The response must consist of every line of the listing, reproduced verbatim.
——————
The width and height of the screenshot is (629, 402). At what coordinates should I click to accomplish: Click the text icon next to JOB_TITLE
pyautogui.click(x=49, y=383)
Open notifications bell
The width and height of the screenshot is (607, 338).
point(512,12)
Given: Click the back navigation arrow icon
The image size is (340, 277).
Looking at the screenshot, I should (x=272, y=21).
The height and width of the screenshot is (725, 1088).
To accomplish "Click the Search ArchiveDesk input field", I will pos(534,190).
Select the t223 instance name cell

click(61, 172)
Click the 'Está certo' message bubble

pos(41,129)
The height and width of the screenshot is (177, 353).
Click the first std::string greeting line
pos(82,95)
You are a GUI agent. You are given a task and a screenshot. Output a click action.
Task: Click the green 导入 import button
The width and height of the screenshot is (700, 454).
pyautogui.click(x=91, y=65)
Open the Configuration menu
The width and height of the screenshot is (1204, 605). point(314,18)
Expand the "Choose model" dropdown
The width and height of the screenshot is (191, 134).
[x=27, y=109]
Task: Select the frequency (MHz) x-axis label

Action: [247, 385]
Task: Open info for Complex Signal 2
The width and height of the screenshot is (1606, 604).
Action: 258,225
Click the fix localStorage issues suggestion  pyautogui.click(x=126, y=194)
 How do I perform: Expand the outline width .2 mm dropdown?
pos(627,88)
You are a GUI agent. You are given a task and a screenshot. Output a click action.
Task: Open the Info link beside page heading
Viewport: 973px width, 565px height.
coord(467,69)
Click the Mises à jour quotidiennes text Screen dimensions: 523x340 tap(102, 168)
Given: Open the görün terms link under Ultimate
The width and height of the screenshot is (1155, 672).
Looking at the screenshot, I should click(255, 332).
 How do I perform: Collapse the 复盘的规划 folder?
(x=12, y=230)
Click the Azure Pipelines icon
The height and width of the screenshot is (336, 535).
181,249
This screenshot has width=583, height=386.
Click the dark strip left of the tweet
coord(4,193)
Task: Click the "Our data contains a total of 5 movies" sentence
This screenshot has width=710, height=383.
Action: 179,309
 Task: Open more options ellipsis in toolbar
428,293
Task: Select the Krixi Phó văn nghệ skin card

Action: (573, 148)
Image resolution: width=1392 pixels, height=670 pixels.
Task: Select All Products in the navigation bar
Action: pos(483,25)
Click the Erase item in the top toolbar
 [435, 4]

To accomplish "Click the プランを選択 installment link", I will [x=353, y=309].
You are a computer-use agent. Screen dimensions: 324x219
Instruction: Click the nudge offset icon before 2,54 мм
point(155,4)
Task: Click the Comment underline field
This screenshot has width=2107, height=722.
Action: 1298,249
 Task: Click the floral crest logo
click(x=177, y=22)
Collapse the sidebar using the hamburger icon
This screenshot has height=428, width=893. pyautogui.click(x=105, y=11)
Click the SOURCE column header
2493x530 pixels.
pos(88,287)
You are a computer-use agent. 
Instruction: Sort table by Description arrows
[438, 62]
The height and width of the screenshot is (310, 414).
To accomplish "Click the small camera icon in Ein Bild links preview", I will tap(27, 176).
——————
Exercise answer:
The width and height of the screenshot is (629, 402). At what coordinates should I click to accomplish: Click the text icon next to JOB_TITLE
pyautogui.click(x=49, y=383)
Open notifications bell
The width and height of the screenshot is (607, 338).
point(512,12)
Given: Click the back navigation arrow icon
The image size is (340, 277).
Looking at the screenshot, I should (x=272, y=21).
The height and width of the screenshot is (725, 1088).
To accomplish "Click the Search ArchiveDesk input field", I will pos(534,190).
Select the t223 instance name cell

click(61, 172)
Click the 'Está certo' message bubble

pos(41,129)
The height and width of the screenshot is (177, 353).
Click the first std::string greeting line
pos(82,95)
You are a GUI agent. You are given a task and a screenshot. Output a click action.
Task: Click the green 导入 import button
The width and height of the screenshot is (700, 454).
pyautogui.click(x=91, y=65)
Open the Configuration menu
The width and height of the screenshot is (1204, 605). point(314,18)
Expand the "Choose model" dropdown
The width and height of the screenshot is (191, 134).
[x=27, y=109]
Task: Select the frequency (MHz) x-axis label

Action: [247, 385]
Task: Open info for Complex Signal 2
The width and height of the screenshot is (1606, 604).
Action: 258,225
Click the fix localStorage issues suggestion  pyautogui.click(x=126, y=194)
 How do I perform: Expand the outline width .2 mm dropdown?
pos(627,88)
You are a GUI agent. You are given a task and a screenshot. Output a click action.
Task: Open the Info link beside page heading
Viewport: 973px width, 565px height.
coord(467,69)
Click the Mises à jour quotidiennes text Screen dimensions: 523x340 tap(102, 168)
Given: Open the görün terms link under Ultimate
The width and height of the screenshot is (1155, 672).
Looking at the screenshot, I should click(255, 332).
 How do I perform: Collapse the 复盘的规划 folder?
(x=12, y=230)
Click the Azure Pipelines icon
The height and width of the screenshot is (336, 535).
181,249
This screenshot has width=583, height=386.
Click the dark strip left of the tweet
coord(4,193)
Task: Click the "Our data contains a total of 5 movies" sentence
This screenshot has width=710, height=383.
Action: 179,309
 Task: Open more options ellipsis in toolbar
428,293
Task: Select the Krixi Phó văn nghệ skin card

Action: (573, 148)
Image resolution: width=1392 pixels, height=670 pixels.
Task: Select All Products in the navigation bar
Action: pos(483,25)
Click the Erase item in the top toolbar
 [435, 4]

To accomplish "Click the プランを選択 installment link", I will [x=353, y=309].
You are a computer-use agent. Screen dimensions: 324x219
Instruction: Click the nudge offset icon before 2,54 мм
point(155,4)
Task: Click the Comment underline field
This screenshot has width=2107, height=722.
Action: 1298,249
 Task: Click the floral crest logo
click(x=177, y=22)
Collapse the sidebar using the hamburger icon
This screenshot has height=428, width=893. pyautogui.click(x=105, y=11)
Click the SOURCE column header
2493x530 pixels.
pos(88,287)
You are a computer-use agent. 
Instruction: Sort table by Description arrows
[438, 62]
The height and width of the screenshot is (310, 414).
To accomplish "Click the small camera icon in Ein Bild links preview", I will tap(27, 176).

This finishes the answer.